BS...hospitals are required by law to treat every ER patient regardless of ability to pay. If it were otherwise hospitals would all be profitable and there would be no waiting in a room full of uninsured people with runny noses and a cough looking for primary care.
This is ridiculous.
I’ve been with an uninsured friend to more than a couple hospitals and ERs..
The ER staff has never, EVER been concerned with the payment part. If I heard it said once, I heard it a hundred times, “don’t worry about that now, we’ll get you better first”.
Not BS at all. The key term is "medically unstable." That, they have to treat. That doesn't cover much.

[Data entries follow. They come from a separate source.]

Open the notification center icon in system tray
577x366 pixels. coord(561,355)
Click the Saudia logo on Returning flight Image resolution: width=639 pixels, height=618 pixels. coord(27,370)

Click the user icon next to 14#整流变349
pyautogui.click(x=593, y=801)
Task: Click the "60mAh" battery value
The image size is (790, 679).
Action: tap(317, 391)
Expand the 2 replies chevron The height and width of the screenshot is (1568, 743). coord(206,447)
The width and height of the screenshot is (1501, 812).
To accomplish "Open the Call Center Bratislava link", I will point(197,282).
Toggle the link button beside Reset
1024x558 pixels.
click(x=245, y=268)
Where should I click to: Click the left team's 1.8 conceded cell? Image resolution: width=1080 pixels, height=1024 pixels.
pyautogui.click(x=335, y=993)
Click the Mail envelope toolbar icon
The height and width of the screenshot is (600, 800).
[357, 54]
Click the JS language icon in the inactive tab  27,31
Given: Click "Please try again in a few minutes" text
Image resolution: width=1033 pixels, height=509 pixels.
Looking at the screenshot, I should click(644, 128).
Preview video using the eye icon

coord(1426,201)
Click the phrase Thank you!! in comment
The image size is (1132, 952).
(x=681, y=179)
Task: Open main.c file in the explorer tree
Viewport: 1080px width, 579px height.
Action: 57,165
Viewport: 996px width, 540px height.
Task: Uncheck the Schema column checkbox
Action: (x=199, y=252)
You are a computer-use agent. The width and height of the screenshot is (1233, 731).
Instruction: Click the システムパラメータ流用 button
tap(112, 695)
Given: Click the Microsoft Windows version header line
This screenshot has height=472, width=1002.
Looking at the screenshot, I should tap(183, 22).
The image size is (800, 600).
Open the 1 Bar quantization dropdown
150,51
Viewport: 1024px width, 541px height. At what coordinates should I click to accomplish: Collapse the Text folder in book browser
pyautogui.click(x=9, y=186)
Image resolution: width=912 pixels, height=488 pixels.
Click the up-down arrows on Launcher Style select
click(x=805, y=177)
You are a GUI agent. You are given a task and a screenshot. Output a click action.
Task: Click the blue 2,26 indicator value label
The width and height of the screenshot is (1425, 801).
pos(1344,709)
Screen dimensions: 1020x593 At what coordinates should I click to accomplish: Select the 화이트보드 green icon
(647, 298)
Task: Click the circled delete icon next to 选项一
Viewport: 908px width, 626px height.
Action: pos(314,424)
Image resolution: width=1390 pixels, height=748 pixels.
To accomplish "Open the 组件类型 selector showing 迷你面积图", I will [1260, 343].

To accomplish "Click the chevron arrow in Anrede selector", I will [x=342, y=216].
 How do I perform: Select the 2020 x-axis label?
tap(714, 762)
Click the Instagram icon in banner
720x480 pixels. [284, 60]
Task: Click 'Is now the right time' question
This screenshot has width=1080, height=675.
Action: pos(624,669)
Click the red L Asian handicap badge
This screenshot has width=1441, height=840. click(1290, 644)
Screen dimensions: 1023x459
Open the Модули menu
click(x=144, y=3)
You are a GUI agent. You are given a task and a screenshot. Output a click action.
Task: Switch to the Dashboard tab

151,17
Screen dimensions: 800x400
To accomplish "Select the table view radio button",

Otherwise, it's easy enough to find out. Go to a hospital ER, tell them you have some non-emergency ailment, serious enough but not an emergency situation; say you're having real bad ear pain with dizziness and nausea, or you haven't been able to swallow solids for a year and your heartburn is making you severely undernourished, or you've got such intense gall bladder pain you can't function anymore. Then tell them you have no insurance, no job, no medicare, no medicaid, no ability whatsoever to pay them. You don't own a home and there's no gold in your teeth. See how much medical attention the law requires them to give you. You get a free pass right out the door to the curb.
Like everyone else here, I don't think free medical care is free, or that anyone should be forced to pay for their fellow citizens' care. But the argument that it's already happening is false.